* _Goal of the exercise_
Give back the lines of the entries below exactly as written, from the first line to the line holding "Как помочь (64, 2419)", both included, with the pictures omitted.

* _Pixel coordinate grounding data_

# # #

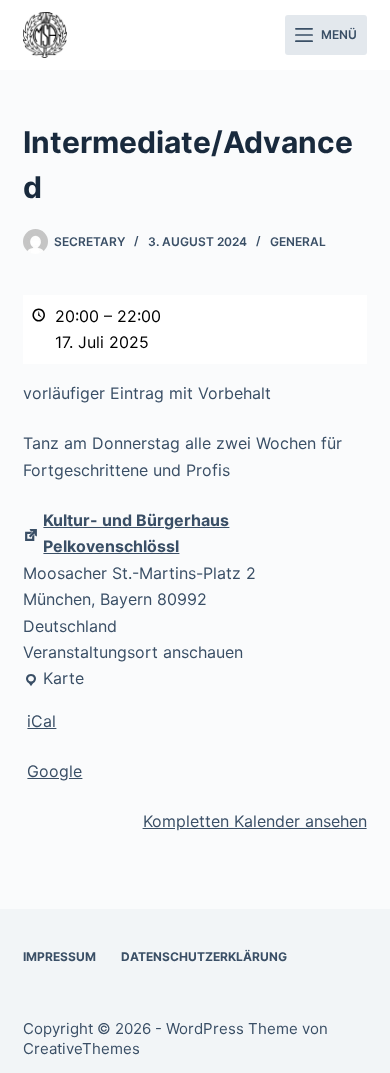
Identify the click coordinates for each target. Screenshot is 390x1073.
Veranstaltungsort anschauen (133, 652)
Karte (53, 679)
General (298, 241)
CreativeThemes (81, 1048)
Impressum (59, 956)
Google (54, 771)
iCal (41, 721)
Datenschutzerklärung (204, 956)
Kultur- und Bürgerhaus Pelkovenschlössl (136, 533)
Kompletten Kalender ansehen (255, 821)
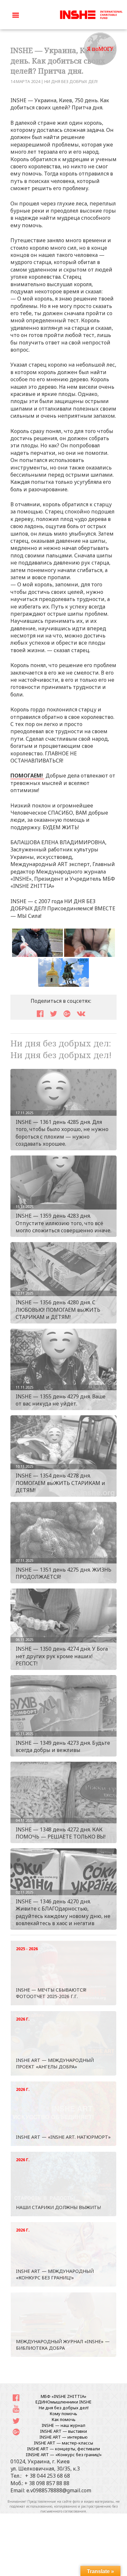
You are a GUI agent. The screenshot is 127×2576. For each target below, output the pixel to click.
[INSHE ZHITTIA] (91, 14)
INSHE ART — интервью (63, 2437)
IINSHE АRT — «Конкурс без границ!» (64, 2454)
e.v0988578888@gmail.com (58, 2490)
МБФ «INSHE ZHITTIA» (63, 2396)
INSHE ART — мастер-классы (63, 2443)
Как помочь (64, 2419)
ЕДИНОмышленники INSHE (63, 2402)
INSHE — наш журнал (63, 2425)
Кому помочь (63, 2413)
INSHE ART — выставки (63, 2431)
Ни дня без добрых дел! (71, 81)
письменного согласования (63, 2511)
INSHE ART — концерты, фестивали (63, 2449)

# # #

* _Answer box_
Identify the click coordinates for each target. Screenshot is 390x1073.
Veranstaltungsort anschauen (133, 652)
Karte (53, 679)
General (298, 241)
CreativeThemes (81, 1048)
Impressum (59, 956)
Google (54, 771)
iCal (41, 721)
Datenschutzerklärung (204, 956)
Kultur- und Bürgerhaus Pelkovenschlössl (136, 533)
Kompletten Kalender ansehen (255, 821)
You are a GUI agent. The screenshot is 127×2576. For each target below, output the pixel to click.
[INSHE ZHITTIA] (91, 14)
INSHE ART — интервью (63, 2437)
IINSHE АRT — «Конкурс без границ!» (64, 2454)
e.v0988578888@gmail.com (58, 2490)
МБФ «INSHE ZHITTIA» (63, 2396)
INSHE ART — мастер-классы (63, 2443)
Как помочь (64, 2419)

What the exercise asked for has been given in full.